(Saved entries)
============

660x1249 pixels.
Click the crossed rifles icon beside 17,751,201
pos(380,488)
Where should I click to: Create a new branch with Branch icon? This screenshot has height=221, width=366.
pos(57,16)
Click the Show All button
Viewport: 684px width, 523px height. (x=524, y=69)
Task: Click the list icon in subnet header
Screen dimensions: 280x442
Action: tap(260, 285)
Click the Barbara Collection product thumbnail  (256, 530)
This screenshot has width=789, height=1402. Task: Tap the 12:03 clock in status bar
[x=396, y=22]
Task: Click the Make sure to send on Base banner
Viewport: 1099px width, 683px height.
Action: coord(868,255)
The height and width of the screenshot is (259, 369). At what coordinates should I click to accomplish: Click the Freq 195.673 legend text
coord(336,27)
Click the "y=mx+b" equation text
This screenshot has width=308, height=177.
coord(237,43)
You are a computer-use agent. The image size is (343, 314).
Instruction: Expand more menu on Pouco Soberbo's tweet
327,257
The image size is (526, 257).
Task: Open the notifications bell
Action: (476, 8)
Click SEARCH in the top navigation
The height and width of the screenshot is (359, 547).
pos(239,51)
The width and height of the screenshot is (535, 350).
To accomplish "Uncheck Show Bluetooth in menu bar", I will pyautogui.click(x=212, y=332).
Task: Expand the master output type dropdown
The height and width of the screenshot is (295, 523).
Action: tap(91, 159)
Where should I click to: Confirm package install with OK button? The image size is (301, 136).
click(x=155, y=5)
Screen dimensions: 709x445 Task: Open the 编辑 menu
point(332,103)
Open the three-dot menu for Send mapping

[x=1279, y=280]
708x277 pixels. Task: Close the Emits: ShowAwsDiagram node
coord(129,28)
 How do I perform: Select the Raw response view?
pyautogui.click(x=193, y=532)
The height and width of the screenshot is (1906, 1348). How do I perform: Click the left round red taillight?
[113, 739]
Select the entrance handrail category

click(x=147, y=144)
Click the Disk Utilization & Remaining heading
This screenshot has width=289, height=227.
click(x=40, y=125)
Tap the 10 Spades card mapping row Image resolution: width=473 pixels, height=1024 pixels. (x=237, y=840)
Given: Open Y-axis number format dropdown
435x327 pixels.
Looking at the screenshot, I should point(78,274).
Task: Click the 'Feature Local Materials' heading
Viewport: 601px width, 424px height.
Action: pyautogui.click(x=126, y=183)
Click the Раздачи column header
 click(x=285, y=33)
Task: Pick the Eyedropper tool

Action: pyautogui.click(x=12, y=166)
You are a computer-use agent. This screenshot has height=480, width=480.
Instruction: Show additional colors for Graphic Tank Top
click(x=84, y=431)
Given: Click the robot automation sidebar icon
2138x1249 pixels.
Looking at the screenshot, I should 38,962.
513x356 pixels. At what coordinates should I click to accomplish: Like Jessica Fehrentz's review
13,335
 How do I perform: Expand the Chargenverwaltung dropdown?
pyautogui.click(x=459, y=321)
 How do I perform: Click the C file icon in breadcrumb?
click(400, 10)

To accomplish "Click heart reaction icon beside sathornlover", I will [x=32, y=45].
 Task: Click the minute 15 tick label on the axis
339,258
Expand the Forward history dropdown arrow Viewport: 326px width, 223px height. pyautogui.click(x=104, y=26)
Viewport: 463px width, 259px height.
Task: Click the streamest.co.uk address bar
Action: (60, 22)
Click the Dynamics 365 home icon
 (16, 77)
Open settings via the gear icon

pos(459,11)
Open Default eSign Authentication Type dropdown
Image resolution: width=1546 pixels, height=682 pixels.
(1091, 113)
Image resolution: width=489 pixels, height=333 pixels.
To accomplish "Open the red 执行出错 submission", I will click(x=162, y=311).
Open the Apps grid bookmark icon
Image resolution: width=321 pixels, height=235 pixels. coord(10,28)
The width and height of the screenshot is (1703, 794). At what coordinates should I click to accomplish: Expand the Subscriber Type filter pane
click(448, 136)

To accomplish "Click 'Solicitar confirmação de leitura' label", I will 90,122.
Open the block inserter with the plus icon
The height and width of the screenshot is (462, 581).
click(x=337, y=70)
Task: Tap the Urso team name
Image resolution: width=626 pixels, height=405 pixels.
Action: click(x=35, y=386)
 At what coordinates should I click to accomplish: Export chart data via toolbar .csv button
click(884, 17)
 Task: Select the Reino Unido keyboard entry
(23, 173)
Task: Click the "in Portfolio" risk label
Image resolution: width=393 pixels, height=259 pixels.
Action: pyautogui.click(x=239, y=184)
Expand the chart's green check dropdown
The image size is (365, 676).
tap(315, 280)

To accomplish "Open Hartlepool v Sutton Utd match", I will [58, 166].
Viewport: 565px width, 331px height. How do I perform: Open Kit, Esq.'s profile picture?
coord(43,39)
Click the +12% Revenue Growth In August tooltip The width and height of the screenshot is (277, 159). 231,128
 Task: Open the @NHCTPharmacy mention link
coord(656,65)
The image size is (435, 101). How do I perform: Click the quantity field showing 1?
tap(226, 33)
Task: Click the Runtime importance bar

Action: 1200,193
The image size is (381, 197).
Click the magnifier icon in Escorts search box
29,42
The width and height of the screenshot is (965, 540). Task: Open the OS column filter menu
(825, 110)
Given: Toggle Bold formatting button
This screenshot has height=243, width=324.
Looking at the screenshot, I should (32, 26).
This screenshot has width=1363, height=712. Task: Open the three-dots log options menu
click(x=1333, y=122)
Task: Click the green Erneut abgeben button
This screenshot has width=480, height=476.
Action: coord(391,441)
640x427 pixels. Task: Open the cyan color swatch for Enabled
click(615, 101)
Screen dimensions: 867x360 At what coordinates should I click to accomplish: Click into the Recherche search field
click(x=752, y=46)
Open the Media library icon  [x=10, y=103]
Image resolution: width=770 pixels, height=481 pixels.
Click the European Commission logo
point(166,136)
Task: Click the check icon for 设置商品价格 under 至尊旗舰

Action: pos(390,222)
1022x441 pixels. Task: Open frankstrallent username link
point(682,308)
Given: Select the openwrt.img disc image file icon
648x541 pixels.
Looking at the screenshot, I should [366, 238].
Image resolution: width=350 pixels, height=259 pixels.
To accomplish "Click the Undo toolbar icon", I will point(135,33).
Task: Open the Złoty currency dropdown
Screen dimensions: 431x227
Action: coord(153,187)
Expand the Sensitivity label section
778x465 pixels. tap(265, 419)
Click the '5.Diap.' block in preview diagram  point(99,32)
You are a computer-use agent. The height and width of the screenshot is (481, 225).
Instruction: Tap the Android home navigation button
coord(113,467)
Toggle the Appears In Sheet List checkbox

============

**ASSIGNMENT:** Repeat the lines above with every word intact.

**FINISHED EXERCISE:**
660x1249 pixels.
Click the crossed rifles icon beside 17,751,201
pos(380,488)
Where should I click to: Create a new branch with Branch icon? This screenshot has height=221, width=366.
pos(57,16)
Click the Show All button
Viewport: 684px width, 523px height. (x=524, y=69)
Task: Click the list icon in subnet header
Screen dimensions: 280x442
Action: tap(260, 285)
Click the Barbara Collection product thumbnail  (256, 530)
This screenshot has width=789, height=1402. Task: Tap the 12:03 clock in status bar
[x=396, y=22]
Task: Click the Make sure to send on Base banner
Viewport: 1099px width, 683px height.
Action: coord(868,255)
The height and width of the screenshot is (259, 369). At what coordinates should I click to accomplish: Click the Freq 195.673 legend text
coord(336,27)
Click the "y=mx+b" equation text
This screenshot has width=308, height=177.
coord(237,43)
You are a computer-use agent. The image size is (343, 314).
Instruction: Expand more menu on Pouco Soberbo's tweet
327,257
The image size is (526, 257).
Task: Open the notifications bell
Action: (476, 8)
Click SEARCH in the top navigation
The height and width of the screenshot is (359, 547).
pos(239,51)
The width and height of the screenshot is (535, 350).
To accomplish "Uncheck Show Bluetooth in menu bar", I will pyautogui.click(x=212, y=332).
Task: Expand the master output type dropdown
The height and width of the screenshot is (295, 523).
Action: tap(91, 159)
Where should I click to: Confirm package install with OK button? The image size is (301, 136).
click(x=155, y=5)
Screen dimensions: 709x445 Task: Open the 编辑 menu
point(332,103)
Open the three-dot menu for Send mapping

[x=1279, y=280]
708x277 pixels. Task: Close the Emits: ShowAwsDiagram node
coord(129,28)
 How do I perform: Select the Raw response view?
pyautogui.click(x=193, y=532)
The height and width of the screenshot is (1906, 1348). How do I perform: Click the left round red taillight?
[113, 739]
Select the entrance handrail category

click(x=147, y=144)
Click the Disk Utilization & Remaining heading
This screenshot has width=289, height=227.
click(x=40, y=125)
Tap the 10 Spades card mapping row Image resolution: width=473 pixels, height=1024 pixels. (x=237, y=840)
Given: Open Y-axis number format dropdown
435x327 pixels.
Looking at the screenshot, I should point(78,274).
Task: Click the 'Feature Local Materials' heading
Viewport: 601px width, 424px height.
Action: pyautogui.click(x=126, y=183)
Click the Раздачи column header
 click(x=285, y=33)
Task: Pick the Eyedropper tool

Action: pyautogui.click(x=12, y=166)
You are a computer-use agent. This screenshot has height=480, width=480.
Instruction: Show additional colors for Graphic Tank Top
click(x=84, y=431)
Given: Click the robot automation sidebar icon
2138x1249 pixels.
Looking at the screenshot, I should 38,962.
513x356 pixels. At what coordinates should I click to accomplish: Like Jessica Fehrentz's review
13,335
 How do I perform: Expand the Chargenverwaltung dropdown?
pyautogui.click(x=459, y=321)
 How do I perform: Click the C file icon in breadcrumb?
click(400, 10)

To accomplish "Click heart reaction icon beside sathornlover", I will [x=32, y=45].
 Task: Click the minute 15 tick label on the axis
339,258
Expand the Forward history dropdown arrow Viewport: 326px width, 223px height. pyautogui.click(x=104, y=26)
Viewport: 463px width, 259px height.
Task: Click the streamest.co.uk address bar
Action: (60, 22)
Click the Dynamics 365 home icon
 (16, 77)
Open settings via the gear icon

pos(459,11)
Open Default eSign Authentication Type dropdown
Image resolution: width=1546 pixels, height=682 pixels.
(1091, 113)
Image resolution: width=489 pixels, height=333 pixels.
To accomplish "Open the red 执行出错 submission", I will click(x=162, y=311).
Open the Apps grid bookmark icon
Image resolution: width=321 pixels, height=235 pixels. coord(10,28)
The width and height of the screenshot is (1703, 794). At what coordinates should I click to accomplish: Expand the Subscriber Type filter pane
click(448, 136)

To accomplish "Click 'Solicitar confirmação de leitura' label", I will 90,122.
Open the block inserter with the plus icon
The height and width of the screenshot is (462, 581).
click(x=337, y=70)
Task: Tap the Urso team name
Image resolution: width=626 pixels, height=405 pixels.
Action: click(x=35, y=386)
 At what coordinates should I click to accomplish: Export chart data via toolbar .csv button
click(884, 17)
 Task: Select the Reino Unido keyboard entry
(23, 173)
Task: Click the "in Portfolio" risk label
Image resolution: width=393 pixels, height=259 pixels.
Action: pyautogui.click(x=239, y=184)
Expand the chart's green check dropdown
The image size is (365, 676).
tap(315, 280)

To accomplish "Open Hartlepool v Sutton Utd match", I will [58, 166].
Viewport: 565px width, 331px height. How do I perform: Open Kit, Esq.'s profile picture?
coord(43,39)
Click the +12% Revenue Growth In August tooltip The width and height of the screenshot is (277, 159). 231,128
 Task: Open the @NHCTPharmacy mention link
coord(656,65)
The image size is (435, 101). How do I perform: Click the quantity field showing 1?
tap(226, 33)
Task: Click the Runtime importance bar

Action: 1200,193
The image size is (381, 197).
Click the magnifier icon in Escorts search box
29,42
The width and height of the screenshot is (965, 540). Task: Open the OS column filter menu
(825, 110)
Given: Toggle Bold formatting button
This screenshot has height=243, width=324.
Looking at the screenshot, I should (32, 26).
This screenshot has width=1363, height=712. Task: Open the three-dots log options menu
click(x=1333, y=122)
Task: Click the green Erneut abgeben button
This screenshot has width=480, height=476.
Action: coord(391,441)
640x427 pixels. Task: Open the cyan color swatch for Enabled
click(615, 101)
Screen dimensions: 867x360 At what coordinates should I click to accomplish: Click into the Recherche search field
click(x=752, y=46)
Open the Media library icon  [x=10, y=103]
Image resolution: width=770 pixels, height=481 pixels.
Click the European Commission logo
point(166,136)
Task: Click the check icon for 设置商品价格 under 至尊旗舰

Action: pos(390,222)
1022x441 pixels. Task: Open frankstrallent username link
point(682,308)
Given: Select the openwrt.img disc image file icon
648x541 pixels.
Looking at the screenshot, I should [366, 238].
Image resolution: width=350 pixels, height=259 pixels.
To accomplish "Click the Undo toolbar icon", I will point(135,33).
Task: Open the Złoty currency dropdown
Screen dimensions: 431x227
Action: coord(153,187)
Expand the Sensitivity label section
778x465 pixels. tap(265, 419)
Click the '5.Diap.' block in preview diagram  point(99,32)
You are a computer-use agent. The height and width of the screenshot is (481, 225).
Instruction: Tap the Android home navigation button
coord(113,467)
Toggle the Appears In Sheet List checkbox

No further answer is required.